Twenty percent of the time that the Prince George's County fire department responded to fires last year, it didn't have enough firefighters to go along, County Executive Parris Glendening said yesterday. Drawing on a task force report recently completed in the area of public safety, Glendening also said that the part of the county south of Clinton is largely unserved by mobile intensive care ambulences.
The county has four such ambulances, he said, but 10 are needed. In addition, the county needs more police.
The 25-member public safety task force outlined staff and equipment deficiencies in the police and fire departments that it said have led to an erosion of services in the growing county. Glendening said he is not optimistic about finding funds in the budget to make significant improvements.

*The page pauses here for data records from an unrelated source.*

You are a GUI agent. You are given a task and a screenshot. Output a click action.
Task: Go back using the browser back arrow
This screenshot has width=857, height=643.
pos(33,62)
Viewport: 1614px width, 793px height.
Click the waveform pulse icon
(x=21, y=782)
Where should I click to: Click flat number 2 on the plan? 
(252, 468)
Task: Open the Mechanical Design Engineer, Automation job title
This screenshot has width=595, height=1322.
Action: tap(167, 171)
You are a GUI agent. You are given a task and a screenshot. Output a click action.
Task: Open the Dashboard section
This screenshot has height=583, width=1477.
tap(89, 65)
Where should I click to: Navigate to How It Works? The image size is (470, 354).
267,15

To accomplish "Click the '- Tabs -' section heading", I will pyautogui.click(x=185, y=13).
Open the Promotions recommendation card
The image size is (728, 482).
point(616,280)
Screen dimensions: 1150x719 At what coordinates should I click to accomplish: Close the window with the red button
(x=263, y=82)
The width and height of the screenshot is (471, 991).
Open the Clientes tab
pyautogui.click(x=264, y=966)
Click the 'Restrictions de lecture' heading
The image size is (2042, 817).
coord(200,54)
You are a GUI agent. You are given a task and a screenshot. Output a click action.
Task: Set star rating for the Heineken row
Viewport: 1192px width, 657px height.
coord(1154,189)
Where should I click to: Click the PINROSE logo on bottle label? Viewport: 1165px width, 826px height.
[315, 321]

Glendening's public safety liaison, Michael Knapp, agreed with the findings of the task force, saying, "We simply don't have enough officers to cover the beats we have." Understaffing, in addition to a growing number of calls for service, has increased police emergency response time from 4.5 minutes in 1978 to 6 minutes last year, Knapp said.
The fire department has asked for 92 additional personnel and the police department has asked for 30 more police officers. However, Glendening said yesterday that if the state does not increase the county's budget, as many as 1,000 county employes may have to be let go next year.
As for the leadership of those two departments, Glendening pointed out that he has reappointed Fire Chief James Estepp, but said that he and Police Chief John McHale are still discussing "options" and he has not yet decided is he will permanently reappoint the chief, who was chosen by former county executive Larry Hogan.
Replacing worn fire equipment and police cars and the purchase of at least one $300,000 mobile ICU unit, are top priorities, Glendening said. Other components of the 14-point public safety plan include finding new sources of revenue to support the fire and rescue service, encouraging business owners to get involved in crime prevention programs, increasing efforts to protect the elderly and reducing the number of drunk drivers.